Target pointing data
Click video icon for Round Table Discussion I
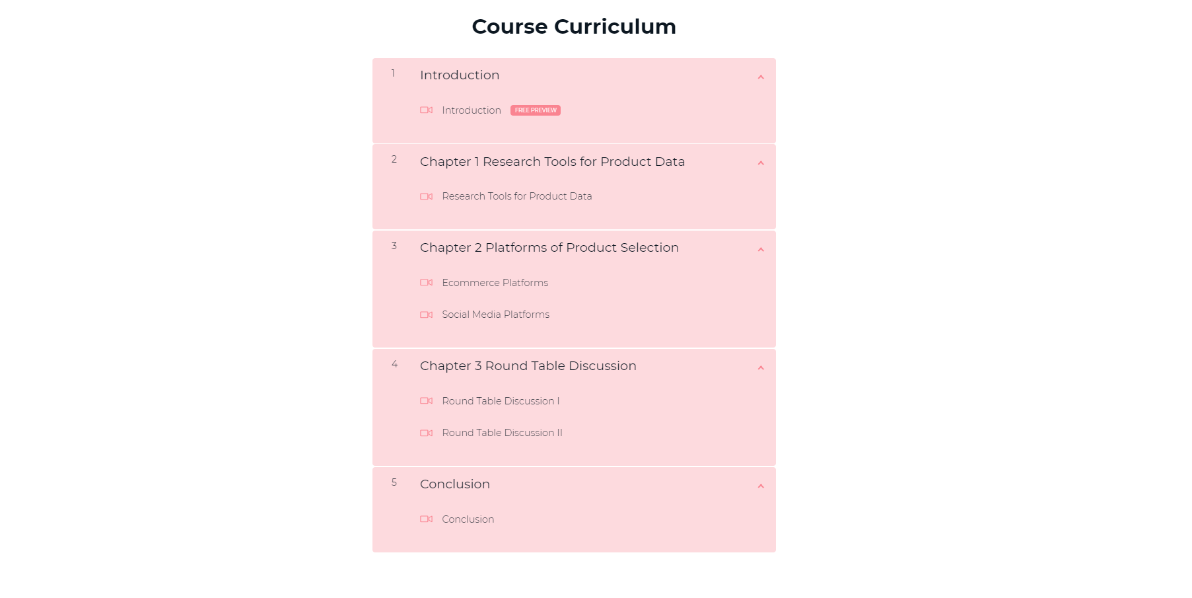pos(427,401)
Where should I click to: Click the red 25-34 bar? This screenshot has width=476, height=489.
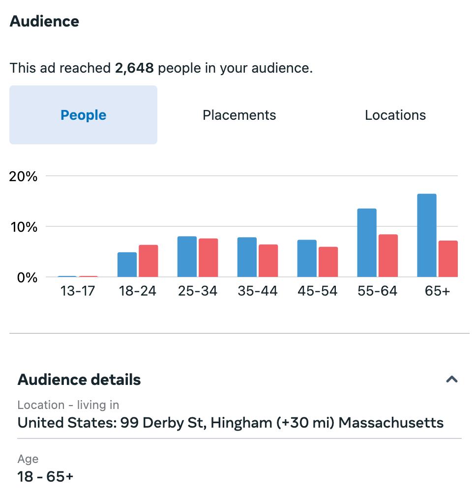pos(208,258)
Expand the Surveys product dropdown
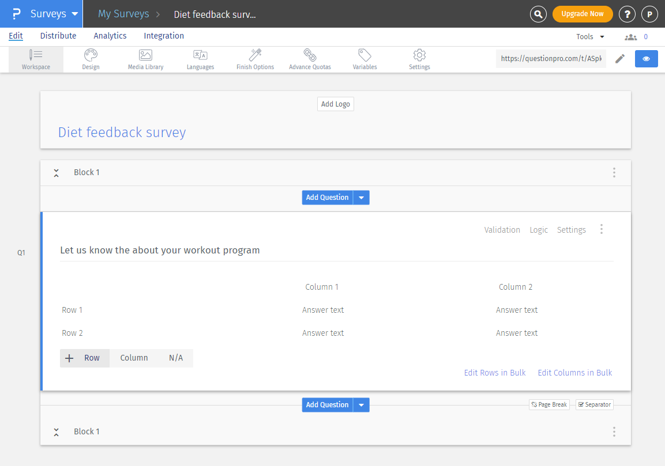Screen dimensions: 665x466 74,14
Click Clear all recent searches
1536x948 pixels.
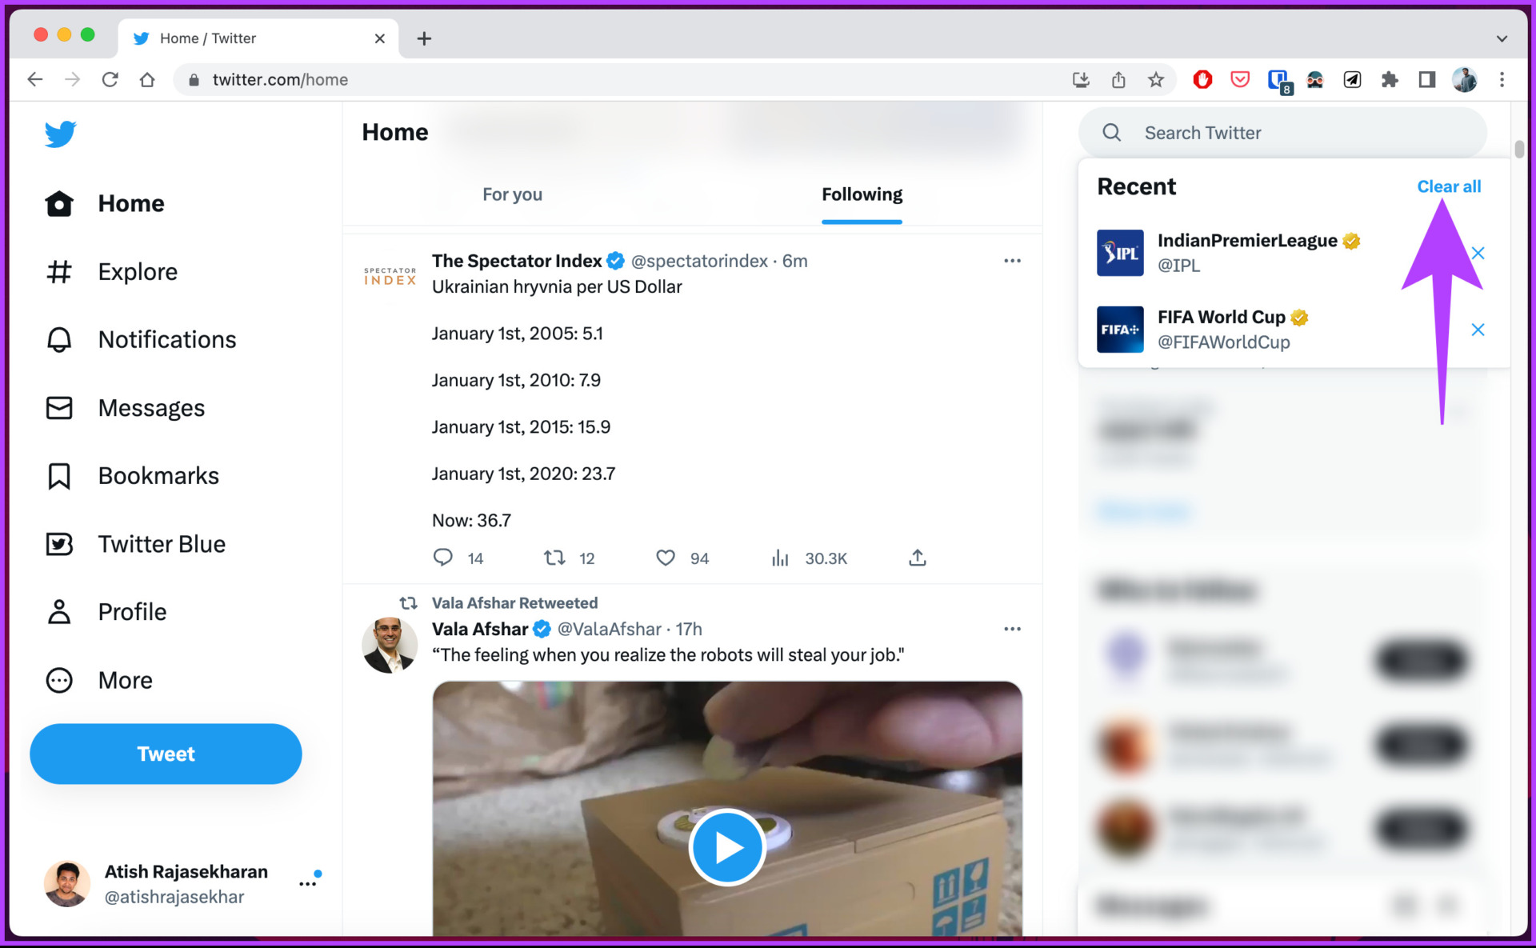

Exercise
Rewrite all of the rows above, changing "dropdown" to "menu" and keeping everything else the same. Leave out the pictures.

Written solution
Click video icon for Round Table Discussion I
pos(427,401)
Where should I click to: Click the red 25-34 bar? This screenshot has width=476, height=489.
pos(208,258)
Expand the Surveys product menu
Screen dimensions: 665x466 74,14
Click Clear all recent searches
1536x948 pixels.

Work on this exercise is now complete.